Analytics translators need to understand the business to deliver useful insights. Source: Shutterstock

Analytics translators need to understand the business to deliver useful insights. Source: Shutterstock

Businesses scaling analytics will need to train some translators first

DATA ANALYTICS can help companies do exciting things, especially in a world where innovations in sensor and network technology make data more accessible every day.

However, organizations are increasingly finding that although the technology is incredibly useful, rolling out and scaling data analytics solutions isn’t very easy.

A recent McKinsey whitepaper, therefore, said that companies should train analytics translators who can “perform some of the most essential functions for integrating analytics capabilities in a company”.

“Translators can help businesses climb the analytics learning curve quickly and roll out more use cases than they might otherwise.”

According to the think tank, analytics translators can acquire some of the requisite knowledge for the job through coursework — which most solution vendors provide — but they tend to make the biggest impact when they use their knowledge of the business and industry to really leverage data analytics for better results.

McKinsey, based on their experience with dozens of clients, cautions against expecting all employees to understand and use analytics, even if some basic training is provided. That’s a recipe for disaster.

Instead, the organization provides three intelligent tips to develop a sufficient number of analytics translators to bridge the talent gap in the short term, till employees climb the (analytics) maturity curve, gain an understanding of analytics, and get familiar with the tools:

# 1 | Recruit translators from the right divisions

When businesses dive head-first into analytics solutions, they must create a strategy and plan to implement it across the organization.

Based on the plan, business leaders need to map out how many analytics translators are needed and the role they must perform in each part of the business.

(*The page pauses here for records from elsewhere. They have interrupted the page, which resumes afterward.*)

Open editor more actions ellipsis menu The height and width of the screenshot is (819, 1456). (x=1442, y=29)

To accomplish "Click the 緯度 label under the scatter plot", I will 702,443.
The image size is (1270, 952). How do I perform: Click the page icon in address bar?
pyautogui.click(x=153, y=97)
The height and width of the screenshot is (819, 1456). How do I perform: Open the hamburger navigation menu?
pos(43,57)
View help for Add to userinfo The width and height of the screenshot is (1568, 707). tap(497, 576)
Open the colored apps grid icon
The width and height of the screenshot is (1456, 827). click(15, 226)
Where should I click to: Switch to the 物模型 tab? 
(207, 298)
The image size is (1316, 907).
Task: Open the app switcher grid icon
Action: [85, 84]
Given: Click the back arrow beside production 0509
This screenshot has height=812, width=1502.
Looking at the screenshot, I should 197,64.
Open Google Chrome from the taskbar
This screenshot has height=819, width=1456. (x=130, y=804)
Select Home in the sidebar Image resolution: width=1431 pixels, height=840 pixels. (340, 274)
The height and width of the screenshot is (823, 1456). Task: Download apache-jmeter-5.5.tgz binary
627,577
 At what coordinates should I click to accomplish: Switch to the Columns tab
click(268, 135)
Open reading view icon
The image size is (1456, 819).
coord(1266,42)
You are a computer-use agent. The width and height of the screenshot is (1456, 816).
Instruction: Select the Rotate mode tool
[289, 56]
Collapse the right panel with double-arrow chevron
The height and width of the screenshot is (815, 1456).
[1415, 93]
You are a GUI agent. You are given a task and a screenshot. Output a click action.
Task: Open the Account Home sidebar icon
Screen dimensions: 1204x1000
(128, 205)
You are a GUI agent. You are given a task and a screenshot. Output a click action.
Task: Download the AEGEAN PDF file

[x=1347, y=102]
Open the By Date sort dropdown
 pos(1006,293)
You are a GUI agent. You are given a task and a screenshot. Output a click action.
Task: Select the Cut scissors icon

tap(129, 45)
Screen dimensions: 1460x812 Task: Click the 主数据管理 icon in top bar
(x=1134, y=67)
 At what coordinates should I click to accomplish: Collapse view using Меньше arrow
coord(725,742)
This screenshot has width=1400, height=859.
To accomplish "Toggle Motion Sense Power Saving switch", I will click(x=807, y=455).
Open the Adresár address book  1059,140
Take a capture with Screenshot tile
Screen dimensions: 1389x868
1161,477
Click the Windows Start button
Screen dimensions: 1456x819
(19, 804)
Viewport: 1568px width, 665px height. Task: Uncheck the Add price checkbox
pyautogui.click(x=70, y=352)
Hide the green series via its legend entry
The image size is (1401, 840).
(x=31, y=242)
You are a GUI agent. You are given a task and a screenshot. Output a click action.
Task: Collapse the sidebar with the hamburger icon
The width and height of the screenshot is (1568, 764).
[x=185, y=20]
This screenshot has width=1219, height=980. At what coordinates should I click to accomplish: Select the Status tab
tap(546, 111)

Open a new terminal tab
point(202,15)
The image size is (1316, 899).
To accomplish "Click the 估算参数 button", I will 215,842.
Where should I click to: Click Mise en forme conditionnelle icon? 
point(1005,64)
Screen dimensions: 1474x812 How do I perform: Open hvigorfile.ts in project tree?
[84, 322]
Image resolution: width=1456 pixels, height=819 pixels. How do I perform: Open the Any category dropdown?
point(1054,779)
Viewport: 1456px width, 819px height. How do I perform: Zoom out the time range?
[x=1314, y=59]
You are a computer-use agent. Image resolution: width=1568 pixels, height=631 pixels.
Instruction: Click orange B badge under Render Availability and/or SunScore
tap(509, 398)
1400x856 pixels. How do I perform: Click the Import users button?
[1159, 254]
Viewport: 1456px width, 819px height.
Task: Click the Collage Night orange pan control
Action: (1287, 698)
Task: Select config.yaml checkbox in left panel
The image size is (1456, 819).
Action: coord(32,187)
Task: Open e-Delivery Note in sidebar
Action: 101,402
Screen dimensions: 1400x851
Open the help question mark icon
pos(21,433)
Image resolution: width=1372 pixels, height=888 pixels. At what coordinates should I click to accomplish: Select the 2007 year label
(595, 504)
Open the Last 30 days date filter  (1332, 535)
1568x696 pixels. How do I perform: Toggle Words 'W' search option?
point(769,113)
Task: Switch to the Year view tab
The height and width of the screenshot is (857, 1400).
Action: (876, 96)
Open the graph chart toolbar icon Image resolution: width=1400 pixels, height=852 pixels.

Further, the plan also helps understand which part of the business the translator must come from — so they have an understanding of the challenges faced by that division/unit/segment and can deliver the most value once they have been trained on analytics.

# 2 | Build basic awareness of business analytics

Once analytics translators have been chosen, they must be provided with the requisite training.

“The first stage of a translator-training program should equip employees with fundamental analytics knowledge: a basic understanding of how analytical techniques can help solve typical business problems, as well as a general familiarity with the process of developing analytics use cases.”

According to McKinsey, basic training might take up to a week — however, based on experience, they recommend that translators be encouraged to hone their skills and gain some hands-on experience during or immediately after the basic classroom training.

# 3 | Develop the ability to deliver use cases

Acquiring skills is the easy part, especially when working with sophisticated tools. In order to truly enable analytics translators to deliver effective use cases, translators need to be coached “on the field”.

In other words, McKinsey recommends that translators either shadow an experienced translator or work with an experienced translator who supervises the delivery of a use case.

Overall, the think tank says that translators typically spend six to 12 months in training. However, once trained, analytics translators continue to learn on the job — as they discover new data challenges and seek creative ways to overcome those challenges to deliver effective insights and drive the business forward.